Sang kakak juga menerima laporan dari pegawainya yang melihat Vika sedang merokok, bersama sekumpulan muda mudi
"Harus dengan cara apa kakak mendidikmu?
Apa kakak masukan kamu ke pesantren yah biar di didik di sana?"
"Ngga mau, aku ngga mau masuk pesantren!"
Sang kakak menunduk bingung dan juga sedih tentunya, melihat adik satu-satunya yang sudah besar, bertindak sesuka hati
"Vik tolong kakak, sampai kapan kamu kaya gini?"
Dengan langkah gontai sang kakak pergi meninggalkannya.
Setiap kali sang kaka marah Vika hanya diam, menunduk, dia seolah mengakui kesalahannya.
Tapi dengan cara apa lagi agar aku dapat perhatian darimu kak?
Kakak selalu sibuk dengan pekerjaan, jarang pulang ke rumah, bahkan sering keluar kota, dan aku di tinggal di rumah Segede ini hanya dengan pembantu.
Kak di lubuk hatiku yang paling dalam, aku ngga kepengin seperti ini...!!!
"Vika"
Panggil sang kakak
Perempuan yang masih sibuk dengan lamunannya itu tidak mendengar jika di panggil
"Vika... Vik...!"
Sang kakak kembali memanggil
Karena belum ada respon ia menepuk bahu Vika
"Masuk lah ke kamar, jangan menambah kekesalan ku hari ini!".
Aldi kurniawan nama sang kakak
Laki-laki berusia 29 tahun, tampan, kaya, berpawakan atlentis, dengan tinggi badan proposional cukup untuk membuat permpuan kelepek- kelepek di hadapannya.

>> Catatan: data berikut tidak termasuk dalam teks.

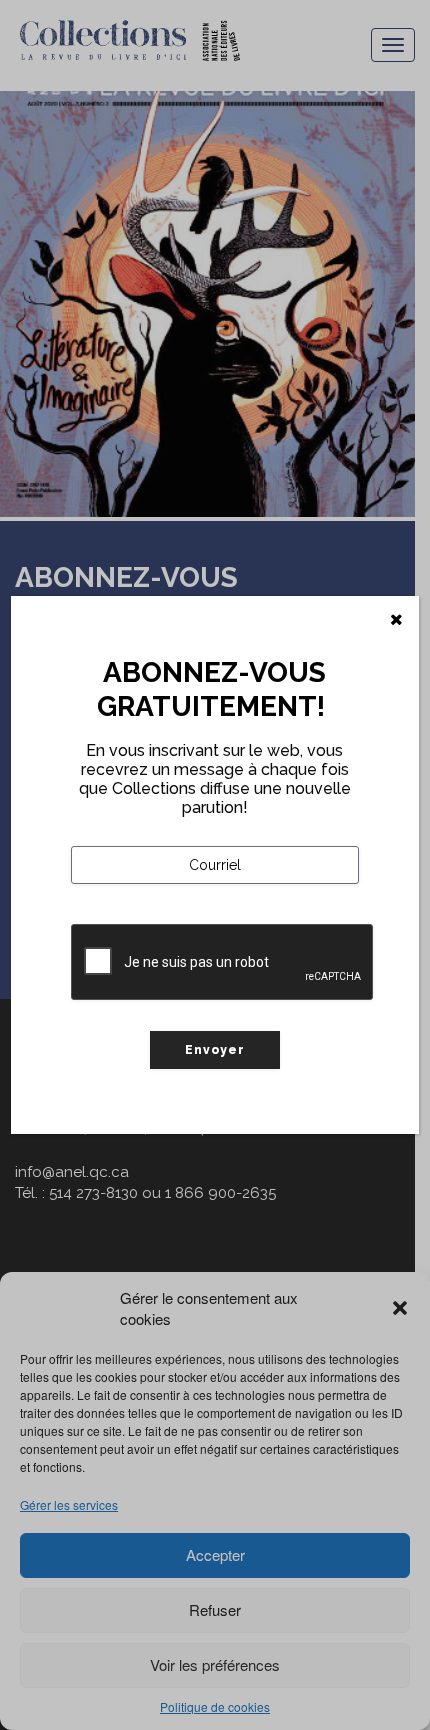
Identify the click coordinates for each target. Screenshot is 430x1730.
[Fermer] (396, 620)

Namun sayang karena sifat yang arogan dan tidak mau tau, atau di bilang mungkin kurang peka lah yah, belum pernah sekalipun terlihat ia menggandeng permpuan, waktunya hanya di habiskan untuk kerja dan kerja
Bener-bener laki-laki penggila kerja.
"Tuti....!!!"
Wanita paruh baya itu tergopo-gopo memenuhi panggilan sang majikan
"I-ia tuan, ada yang bisa saya bantu?"
" Ia, lusa saya mau keluar kota, cukup lama,
Carikan permpuan di kampung, yang baik buat menemani Vika di rumah
Untuk kali ini coba cari permpuan yang
berbeda
Yang mempunyai pendidikan agama yang bagus, syukur- syukur ia juga bisa menangani kenakalan remaja saat ini
Kamu tahu Vika seperti apa sekarang kan?"
"I-ia tuan"
"Saya pengin Vika berubah, untuk urusan gaji ngga usah khawatir saya berani bayar mahal 5 juta perbulan!"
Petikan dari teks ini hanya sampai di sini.